Reproduce verbatim every line of the listing below, from the line containing "Task: Select Software" down to the line containing "pos(243,133)", both included.

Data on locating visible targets

* * * *

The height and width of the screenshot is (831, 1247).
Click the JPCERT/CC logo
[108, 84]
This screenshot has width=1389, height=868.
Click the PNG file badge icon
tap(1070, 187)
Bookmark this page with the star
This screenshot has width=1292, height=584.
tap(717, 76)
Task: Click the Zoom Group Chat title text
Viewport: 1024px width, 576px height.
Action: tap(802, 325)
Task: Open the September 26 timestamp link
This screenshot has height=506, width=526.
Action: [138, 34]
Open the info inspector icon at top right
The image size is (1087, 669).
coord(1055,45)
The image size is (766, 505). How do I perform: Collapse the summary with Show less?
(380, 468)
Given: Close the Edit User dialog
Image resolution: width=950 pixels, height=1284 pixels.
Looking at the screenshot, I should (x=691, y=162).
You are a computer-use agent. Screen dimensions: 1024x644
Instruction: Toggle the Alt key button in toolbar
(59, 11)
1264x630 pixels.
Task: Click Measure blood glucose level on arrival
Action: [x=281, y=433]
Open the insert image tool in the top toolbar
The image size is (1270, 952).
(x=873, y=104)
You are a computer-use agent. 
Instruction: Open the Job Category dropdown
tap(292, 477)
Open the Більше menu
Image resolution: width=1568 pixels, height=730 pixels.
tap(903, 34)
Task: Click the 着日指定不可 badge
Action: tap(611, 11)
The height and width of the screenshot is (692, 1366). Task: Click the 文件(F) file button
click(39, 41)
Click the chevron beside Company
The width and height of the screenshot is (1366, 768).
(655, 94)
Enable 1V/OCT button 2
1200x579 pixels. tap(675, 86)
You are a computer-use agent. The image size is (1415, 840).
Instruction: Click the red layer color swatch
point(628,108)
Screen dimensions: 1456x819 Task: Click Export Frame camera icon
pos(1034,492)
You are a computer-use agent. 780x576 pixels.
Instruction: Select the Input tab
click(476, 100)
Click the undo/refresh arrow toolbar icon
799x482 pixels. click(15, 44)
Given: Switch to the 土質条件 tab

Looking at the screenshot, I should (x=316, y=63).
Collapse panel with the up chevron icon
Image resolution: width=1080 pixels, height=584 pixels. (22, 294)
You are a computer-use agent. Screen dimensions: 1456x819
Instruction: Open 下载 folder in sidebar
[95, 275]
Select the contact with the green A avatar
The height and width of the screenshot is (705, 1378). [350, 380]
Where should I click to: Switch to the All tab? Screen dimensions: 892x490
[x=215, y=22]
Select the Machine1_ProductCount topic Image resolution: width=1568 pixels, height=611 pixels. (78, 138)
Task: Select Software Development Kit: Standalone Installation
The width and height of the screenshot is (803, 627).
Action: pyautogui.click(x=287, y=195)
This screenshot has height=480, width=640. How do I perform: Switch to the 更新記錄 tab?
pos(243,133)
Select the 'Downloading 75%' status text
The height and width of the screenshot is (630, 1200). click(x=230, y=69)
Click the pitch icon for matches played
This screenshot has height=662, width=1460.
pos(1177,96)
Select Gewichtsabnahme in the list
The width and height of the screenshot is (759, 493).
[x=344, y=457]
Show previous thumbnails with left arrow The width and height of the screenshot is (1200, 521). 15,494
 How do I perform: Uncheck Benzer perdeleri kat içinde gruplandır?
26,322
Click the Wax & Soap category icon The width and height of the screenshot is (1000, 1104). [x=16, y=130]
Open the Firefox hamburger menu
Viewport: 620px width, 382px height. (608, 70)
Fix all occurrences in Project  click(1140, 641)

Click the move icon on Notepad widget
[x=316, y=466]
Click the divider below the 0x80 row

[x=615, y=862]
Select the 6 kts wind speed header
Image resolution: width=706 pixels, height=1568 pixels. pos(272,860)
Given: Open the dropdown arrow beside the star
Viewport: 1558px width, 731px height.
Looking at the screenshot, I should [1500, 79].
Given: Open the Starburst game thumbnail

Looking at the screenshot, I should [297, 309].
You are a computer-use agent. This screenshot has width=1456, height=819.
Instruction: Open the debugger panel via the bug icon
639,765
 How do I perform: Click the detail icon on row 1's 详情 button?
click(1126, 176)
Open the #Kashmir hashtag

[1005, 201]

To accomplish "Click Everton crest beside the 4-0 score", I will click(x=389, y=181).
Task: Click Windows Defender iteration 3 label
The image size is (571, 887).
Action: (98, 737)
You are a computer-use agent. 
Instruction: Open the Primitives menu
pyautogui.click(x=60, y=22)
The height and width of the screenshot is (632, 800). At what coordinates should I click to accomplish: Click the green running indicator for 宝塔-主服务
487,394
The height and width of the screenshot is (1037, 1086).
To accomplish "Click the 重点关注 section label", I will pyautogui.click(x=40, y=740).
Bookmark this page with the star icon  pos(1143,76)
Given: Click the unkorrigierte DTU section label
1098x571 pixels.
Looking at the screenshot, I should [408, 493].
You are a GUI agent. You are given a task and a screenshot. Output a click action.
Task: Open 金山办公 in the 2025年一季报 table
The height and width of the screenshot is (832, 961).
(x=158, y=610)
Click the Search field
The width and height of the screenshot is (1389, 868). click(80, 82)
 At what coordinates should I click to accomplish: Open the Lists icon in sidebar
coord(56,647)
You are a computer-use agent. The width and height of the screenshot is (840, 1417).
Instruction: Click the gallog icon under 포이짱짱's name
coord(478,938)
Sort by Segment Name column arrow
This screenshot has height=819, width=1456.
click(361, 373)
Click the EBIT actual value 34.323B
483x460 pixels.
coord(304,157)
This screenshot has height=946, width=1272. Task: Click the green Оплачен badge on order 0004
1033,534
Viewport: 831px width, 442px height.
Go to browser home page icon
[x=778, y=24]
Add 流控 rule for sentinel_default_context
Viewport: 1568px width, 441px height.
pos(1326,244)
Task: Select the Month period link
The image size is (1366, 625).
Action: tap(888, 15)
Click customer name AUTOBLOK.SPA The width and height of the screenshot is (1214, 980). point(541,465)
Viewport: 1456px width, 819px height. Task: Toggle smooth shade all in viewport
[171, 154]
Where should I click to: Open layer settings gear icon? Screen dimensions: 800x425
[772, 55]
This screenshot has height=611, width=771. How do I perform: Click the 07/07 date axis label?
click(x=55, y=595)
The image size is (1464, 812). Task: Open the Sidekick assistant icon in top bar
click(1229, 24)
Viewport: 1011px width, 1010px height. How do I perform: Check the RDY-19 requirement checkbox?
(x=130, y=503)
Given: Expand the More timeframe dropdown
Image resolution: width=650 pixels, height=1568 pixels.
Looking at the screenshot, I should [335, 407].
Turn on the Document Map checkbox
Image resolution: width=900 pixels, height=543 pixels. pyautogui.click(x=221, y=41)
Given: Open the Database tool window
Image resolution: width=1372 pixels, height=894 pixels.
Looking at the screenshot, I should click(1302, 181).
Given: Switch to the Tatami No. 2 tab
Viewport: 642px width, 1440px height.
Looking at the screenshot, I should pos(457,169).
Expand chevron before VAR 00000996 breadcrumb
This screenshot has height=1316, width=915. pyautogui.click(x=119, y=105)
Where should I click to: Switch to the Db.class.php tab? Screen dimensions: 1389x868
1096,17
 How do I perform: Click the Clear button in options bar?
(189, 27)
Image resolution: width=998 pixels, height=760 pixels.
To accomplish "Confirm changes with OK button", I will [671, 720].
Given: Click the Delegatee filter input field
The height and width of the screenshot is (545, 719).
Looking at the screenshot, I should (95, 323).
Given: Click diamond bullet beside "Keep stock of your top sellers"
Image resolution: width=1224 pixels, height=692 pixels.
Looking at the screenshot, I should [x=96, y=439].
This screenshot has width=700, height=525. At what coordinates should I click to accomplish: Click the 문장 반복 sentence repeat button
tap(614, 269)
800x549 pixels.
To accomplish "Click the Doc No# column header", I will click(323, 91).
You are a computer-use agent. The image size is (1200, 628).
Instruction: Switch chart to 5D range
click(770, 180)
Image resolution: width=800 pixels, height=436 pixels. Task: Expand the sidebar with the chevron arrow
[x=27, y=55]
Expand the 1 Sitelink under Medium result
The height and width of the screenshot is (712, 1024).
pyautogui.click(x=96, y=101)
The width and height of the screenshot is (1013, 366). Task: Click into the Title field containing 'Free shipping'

* * * *

--- Response ---
Task: Select Software Development Kit: Standalone Installation
The width and height of the screenshot is (803, 627).
Action: pyautogui.click(x=287, y=195)
This screenshot has height=480, width=640. How do I perform: Switch to the 更新記錄 tab?
pos(243,133)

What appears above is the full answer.